Housing Disincentives

Most HousingSA units and houses are single occupancy meaning just one person lives in each dwelling. This is despite many occupants wanting to share with others. For example: a man and woman may occupy two HousingSA dwellings despite each of them having two or three bedrooms.

They don't move in together because the rent would double, or even more than double. This is because rent is based on household income and as the income increases not just the amount paid increases but also the percentage of income charged.

Another disincentive is that if the shared arrangements are discontinued the person who gave up his or her unit might wait ten to fifteen years to get back into another one.

So there is no incentive to live together. This means a number of HousingSA's 40,000 dwellings are under utilised.

Reducing rent for couples would encourage the sharing of houses and make the vacated houses available for the "homeless".

The argument against the above is that HousingSA would have to reduce rent for all couples. But so few HousingSA dwelling are occupied by couples or families that the loss of rent would be minimal and this could be offset by the increased availability of properties vacated as tenants "doubled up".

== Work request A ==
From the housing disincentives passage, return everything from "They don't move" down to "into another one.", copied word for word.
== Work request B ==
According to the housing disincentives passage, how many dwellings does HousingSA have?

== Data to examine ==
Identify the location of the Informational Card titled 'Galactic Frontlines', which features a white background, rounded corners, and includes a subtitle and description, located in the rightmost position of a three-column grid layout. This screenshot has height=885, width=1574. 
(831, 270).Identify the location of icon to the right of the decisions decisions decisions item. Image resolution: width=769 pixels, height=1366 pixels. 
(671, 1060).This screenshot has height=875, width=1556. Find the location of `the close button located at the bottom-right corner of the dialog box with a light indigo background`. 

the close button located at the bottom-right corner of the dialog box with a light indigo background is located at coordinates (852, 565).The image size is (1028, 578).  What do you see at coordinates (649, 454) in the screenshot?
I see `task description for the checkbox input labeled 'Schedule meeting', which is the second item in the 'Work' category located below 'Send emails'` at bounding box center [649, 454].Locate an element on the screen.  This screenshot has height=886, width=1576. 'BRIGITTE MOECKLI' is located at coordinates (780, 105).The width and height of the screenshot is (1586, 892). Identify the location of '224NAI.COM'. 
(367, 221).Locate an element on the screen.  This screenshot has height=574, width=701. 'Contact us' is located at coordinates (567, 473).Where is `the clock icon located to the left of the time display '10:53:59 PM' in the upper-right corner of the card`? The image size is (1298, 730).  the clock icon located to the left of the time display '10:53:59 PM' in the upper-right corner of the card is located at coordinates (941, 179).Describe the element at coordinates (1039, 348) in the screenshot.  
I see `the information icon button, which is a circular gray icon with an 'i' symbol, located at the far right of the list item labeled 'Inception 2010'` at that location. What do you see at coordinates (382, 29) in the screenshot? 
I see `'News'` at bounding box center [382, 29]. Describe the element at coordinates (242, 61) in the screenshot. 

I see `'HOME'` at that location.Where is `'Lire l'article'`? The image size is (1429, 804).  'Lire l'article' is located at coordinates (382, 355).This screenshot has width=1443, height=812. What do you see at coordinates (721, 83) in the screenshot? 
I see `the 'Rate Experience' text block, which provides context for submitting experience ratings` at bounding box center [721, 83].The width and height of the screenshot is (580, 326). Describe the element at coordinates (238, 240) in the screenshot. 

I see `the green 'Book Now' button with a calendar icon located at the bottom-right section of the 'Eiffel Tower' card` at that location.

== Exercise response A ==
They don't move in together because the rent would double, or even more than double. This is because rent is based on household income and as the income increases not just the amount paid increases but also the percentage of income charged.

Another disincentive is that if the shared arrangements are discontinued the person who gave up his or her unit might wait ten to fifteen years to get back into another one.

== Exercise response B ==
40,000